Banks On It
What's the Problem with Black Fathers?
African American fathers are often reviled as the most uninvolved group of parents in our nation. Recently, after black teenagers in Philadelphia committed a series of assaults and acts of vandalism, Mayor Michael Nutter singled out African American fathers for especially harsh criticism. "Part of the problem in our community, the black community," he said, is that "we have too many men making too many babies that they don't want to take care of." Comedian Bill Cosby and then-presidential candidate Barack Obama have similarly castigated black fathers for, in the words of Obama, having "abandoned their responsibilities, acting like boys instead of men."
It is true that many black fathers are absent from their children's lives. But it is not because they don't care about them. It is more because they are not married to the child's mother.
For Mayor Nutter and even President Obama to have suggested otherwise is misguided, if politically expedient, rhetoric. A primary reason that black fathers fail to parent their children is that they do not marry, and stay married to, their child's mother. Residents of black urban communities are the least likely to marry of any population in our nation. And when they do marry, their unions are more likely than those of any other group to dissolve.
The waning of black marriage makes it difficult for men to be fathers because a father's relationship with his child depends vitally on the father's relationship with the child's mother. Marriage links a father to his child, as captured in the aphorism: "A mother's a mother for life, a father's a father only with a wife." The mother, as the primary caregiver, typically mediates the relationship between father and child. If the parents' intimate relationship dissolves or, even worse, if either enters a relationship with someone else, the mother has less of an incentive to help the father to remain a part of the child's life. And if the father has no relationship with the child, he is less likely to support the child financially.

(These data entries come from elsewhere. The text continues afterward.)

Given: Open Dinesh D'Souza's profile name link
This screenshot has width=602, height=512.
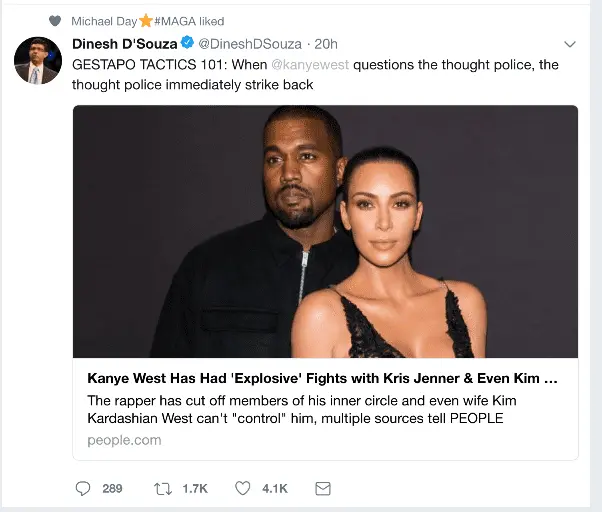Looking at the screenshot, I should pos(124,43).
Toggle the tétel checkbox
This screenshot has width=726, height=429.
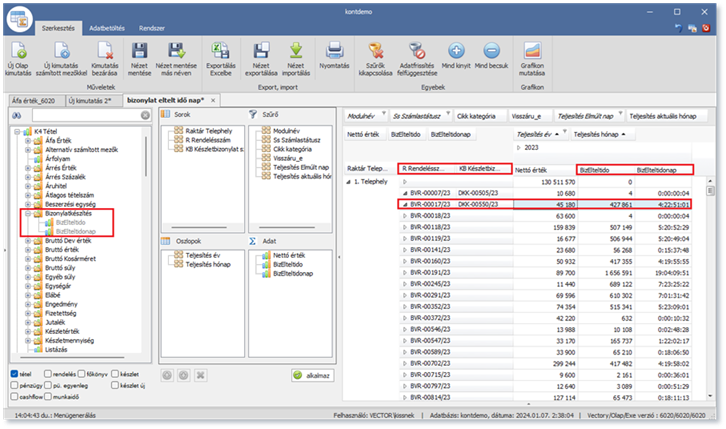13,373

Given the difficulties of being an unmarried parent, why then don't more black men, if they care about their children, marry their child's mother? Poor black couples don't wed for the same reason that disadvantaged couples of all races have become less inclined to do so. Marriage may be a matter of love and devotion, but it is also an exchange. A big part of what the man offers is his ability to help support the family. The better his economic prospects, the more appealing a husband he will seem to many women. If they are to be husbands, men need to be able to be providers.

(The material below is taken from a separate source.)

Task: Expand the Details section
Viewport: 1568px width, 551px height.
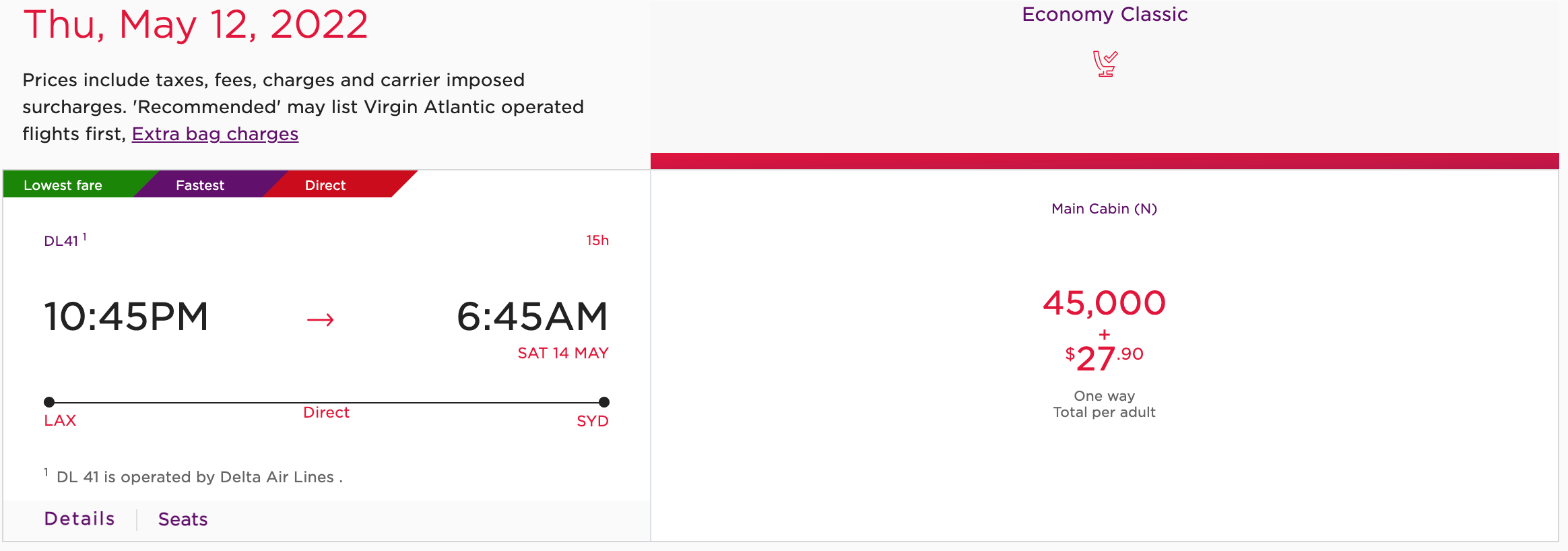Action: 79,519
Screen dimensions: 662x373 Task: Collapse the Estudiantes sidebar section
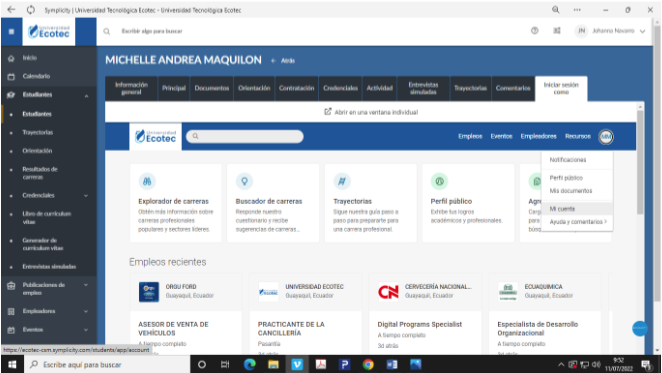[x=87, y=96]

Unfortunately, all too many of the men in cities like Philadelphia have little hope of being able to support a family. The shifting labor market has eliminated the sort of well-paying blue-collar jobs on which earlier generations of men relied. And in urban areas, men are disproportionately likely to lack to the college education that well-paying jobs typically require.
If only the waning of marriage among African Americans could be remedied by urging men to "take responsibility." Such moral injunctions may make good theater, but they are no substitute for effective public policy. Politicians would do better to improve the school system, so that students are equipped with the skills necessary to become valuable employees and contributing members of society. If young men had jobs, they'd be more attractive partners for the women who have their children.
Those marauding bands of teenagers in Philadelphia have been failed by their parents. But their parents also have been failed by a government that has not provided an education for a changing economic landscape. That's a problem for which we all bear responsibility.
Ralph Richard Banks is the Jackson Eli Reynolds Professor of Law at Stanford Law School and the author of Is Marriage for White People? How the African American Marriage Decline Affects Everyone.